What this task involves: From the listing below, how many lines hold the word "coordinates"? Write only the number.

Extracted material:
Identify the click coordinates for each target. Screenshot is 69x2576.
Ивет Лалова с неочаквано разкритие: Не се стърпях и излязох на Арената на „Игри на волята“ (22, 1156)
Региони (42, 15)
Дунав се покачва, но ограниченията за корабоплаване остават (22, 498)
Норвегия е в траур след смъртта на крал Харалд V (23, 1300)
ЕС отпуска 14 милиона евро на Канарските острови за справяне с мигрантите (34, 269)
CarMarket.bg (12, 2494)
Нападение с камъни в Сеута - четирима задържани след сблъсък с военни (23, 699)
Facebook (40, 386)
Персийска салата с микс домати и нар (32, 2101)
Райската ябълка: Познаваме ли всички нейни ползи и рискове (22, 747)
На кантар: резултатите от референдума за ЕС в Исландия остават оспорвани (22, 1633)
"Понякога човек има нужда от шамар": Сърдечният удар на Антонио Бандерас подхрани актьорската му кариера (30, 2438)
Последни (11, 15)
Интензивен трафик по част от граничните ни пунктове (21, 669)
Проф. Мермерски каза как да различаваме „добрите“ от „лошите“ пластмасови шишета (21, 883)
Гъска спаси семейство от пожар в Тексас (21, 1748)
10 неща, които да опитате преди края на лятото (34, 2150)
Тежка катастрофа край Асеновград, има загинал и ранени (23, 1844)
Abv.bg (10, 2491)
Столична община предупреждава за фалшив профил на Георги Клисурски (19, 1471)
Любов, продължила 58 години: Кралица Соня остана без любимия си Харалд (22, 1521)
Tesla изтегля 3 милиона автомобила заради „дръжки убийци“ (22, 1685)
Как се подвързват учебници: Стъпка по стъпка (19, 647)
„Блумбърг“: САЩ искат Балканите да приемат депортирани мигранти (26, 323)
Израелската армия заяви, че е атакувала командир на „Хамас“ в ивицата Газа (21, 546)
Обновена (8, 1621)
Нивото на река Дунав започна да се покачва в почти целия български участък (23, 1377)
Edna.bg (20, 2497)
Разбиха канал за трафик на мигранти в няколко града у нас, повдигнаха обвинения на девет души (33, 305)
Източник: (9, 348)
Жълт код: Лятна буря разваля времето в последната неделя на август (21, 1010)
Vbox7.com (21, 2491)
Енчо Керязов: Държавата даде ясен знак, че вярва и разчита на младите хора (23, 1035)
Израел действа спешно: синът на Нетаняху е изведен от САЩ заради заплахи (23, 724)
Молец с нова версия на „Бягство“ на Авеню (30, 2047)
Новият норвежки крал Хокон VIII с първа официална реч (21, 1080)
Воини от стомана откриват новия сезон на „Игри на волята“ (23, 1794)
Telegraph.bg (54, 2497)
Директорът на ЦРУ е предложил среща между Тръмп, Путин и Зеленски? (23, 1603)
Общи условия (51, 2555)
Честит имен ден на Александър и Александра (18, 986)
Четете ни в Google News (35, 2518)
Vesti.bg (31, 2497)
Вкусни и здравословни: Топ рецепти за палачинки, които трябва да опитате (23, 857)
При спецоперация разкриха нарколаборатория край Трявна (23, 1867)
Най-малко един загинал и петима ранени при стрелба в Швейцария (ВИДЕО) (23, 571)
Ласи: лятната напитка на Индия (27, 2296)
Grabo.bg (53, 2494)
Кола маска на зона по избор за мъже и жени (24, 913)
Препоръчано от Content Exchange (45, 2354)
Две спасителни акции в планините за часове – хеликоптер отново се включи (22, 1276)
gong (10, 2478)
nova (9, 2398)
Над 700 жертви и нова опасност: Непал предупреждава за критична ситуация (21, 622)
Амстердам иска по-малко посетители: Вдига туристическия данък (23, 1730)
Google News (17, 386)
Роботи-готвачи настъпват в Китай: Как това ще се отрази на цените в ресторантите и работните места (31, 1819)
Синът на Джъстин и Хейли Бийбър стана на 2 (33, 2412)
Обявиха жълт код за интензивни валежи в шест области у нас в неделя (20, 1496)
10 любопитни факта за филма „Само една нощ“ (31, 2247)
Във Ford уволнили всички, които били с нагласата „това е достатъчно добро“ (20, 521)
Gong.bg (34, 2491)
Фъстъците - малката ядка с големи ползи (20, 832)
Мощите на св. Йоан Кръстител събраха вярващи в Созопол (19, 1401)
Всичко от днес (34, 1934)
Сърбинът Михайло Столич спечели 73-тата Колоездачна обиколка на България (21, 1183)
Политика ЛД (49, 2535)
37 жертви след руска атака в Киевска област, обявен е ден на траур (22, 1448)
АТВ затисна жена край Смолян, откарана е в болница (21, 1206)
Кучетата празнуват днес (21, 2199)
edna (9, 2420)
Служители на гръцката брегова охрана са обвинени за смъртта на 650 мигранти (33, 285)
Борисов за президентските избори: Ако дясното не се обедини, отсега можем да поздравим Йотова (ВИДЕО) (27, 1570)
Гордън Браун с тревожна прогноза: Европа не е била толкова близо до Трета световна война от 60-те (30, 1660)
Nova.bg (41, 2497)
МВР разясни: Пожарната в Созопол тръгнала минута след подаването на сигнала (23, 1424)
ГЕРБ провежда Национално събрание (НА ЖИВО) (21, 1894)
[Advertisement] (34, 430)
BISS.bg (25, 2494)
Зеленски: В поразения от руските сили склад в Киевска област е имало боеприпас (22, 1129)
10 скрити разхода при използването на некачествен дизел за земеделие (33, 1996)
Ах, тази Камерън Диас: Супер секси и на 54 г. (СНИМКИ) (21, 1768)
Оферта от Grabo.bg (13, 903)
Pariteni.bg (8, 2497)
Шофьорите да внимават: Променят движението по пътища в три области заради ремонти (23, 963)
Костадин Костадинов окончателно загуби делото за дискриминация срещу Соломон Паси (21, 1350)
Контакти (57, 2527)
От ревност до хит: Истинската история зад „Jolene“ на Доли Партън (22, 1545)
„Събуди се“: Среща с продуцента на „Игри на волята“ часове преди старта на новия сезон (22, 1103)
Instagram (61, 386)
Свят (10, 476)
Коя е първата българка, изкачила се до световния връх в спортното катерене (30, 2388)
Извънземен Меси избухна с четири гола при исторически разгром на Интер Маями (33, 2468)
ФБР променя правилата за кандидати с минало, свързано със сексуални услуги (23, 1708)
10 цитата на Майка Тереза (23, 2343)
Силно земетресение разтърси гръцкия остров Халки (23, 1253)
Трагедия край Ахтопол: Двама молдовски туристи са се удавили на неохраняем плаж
==
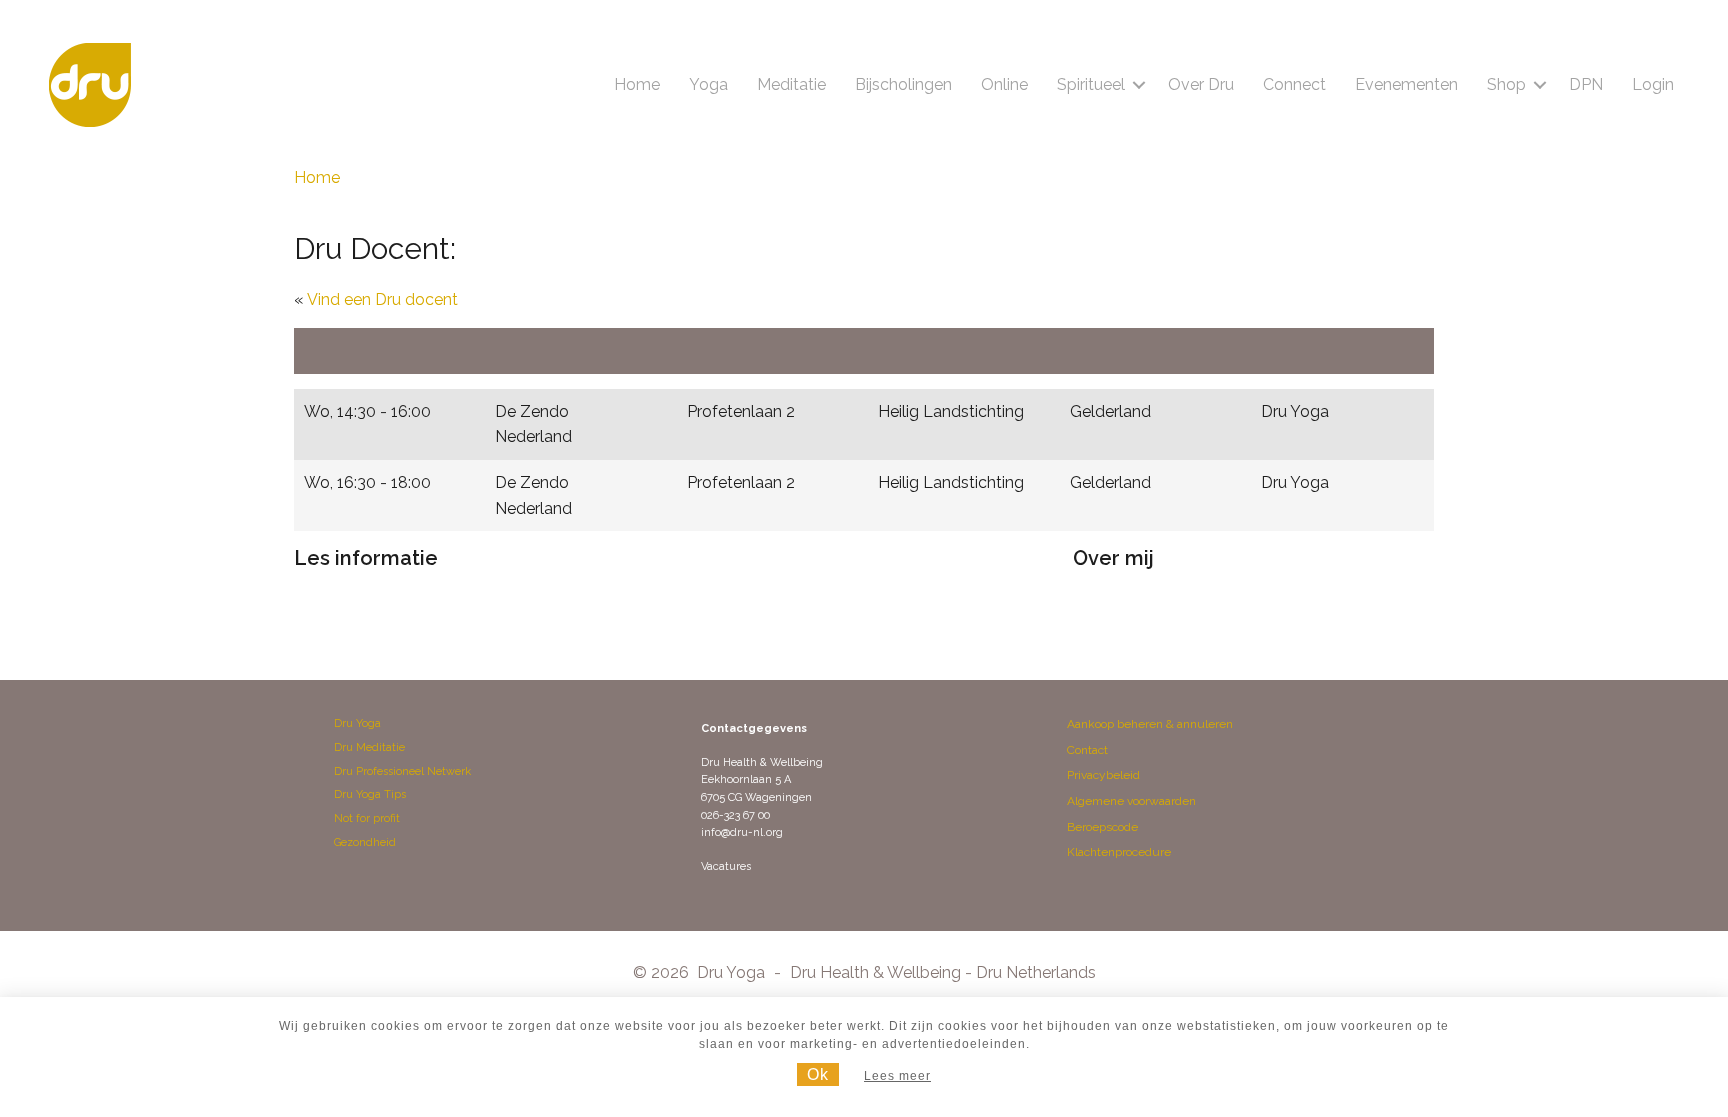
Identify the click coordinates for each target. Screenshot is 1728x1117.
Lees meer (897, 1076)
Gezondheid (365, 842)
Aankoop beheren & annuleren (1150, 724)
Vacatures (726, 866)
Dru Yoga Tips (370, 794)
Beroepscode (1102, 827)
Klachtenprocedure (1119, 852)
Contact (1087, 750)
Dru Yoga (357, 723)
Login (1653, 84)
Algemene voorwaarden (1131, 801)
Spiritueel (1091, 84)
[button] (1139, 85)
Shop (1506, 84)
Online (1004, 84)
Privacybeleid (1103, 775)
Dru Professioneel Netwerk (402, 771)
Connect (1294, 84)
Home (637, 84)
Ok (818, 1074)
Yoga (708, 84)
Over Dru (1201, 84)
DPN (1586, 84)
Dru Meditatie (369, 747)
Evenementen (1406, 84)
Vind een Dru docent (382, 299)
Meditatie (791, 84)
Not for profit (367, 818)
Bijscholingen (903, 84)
---
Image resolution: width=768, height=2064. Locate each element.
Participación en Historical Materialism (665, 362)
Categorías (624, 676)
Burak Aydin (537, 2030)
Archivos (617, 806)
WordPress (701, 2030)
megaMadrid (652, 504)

Your response: 2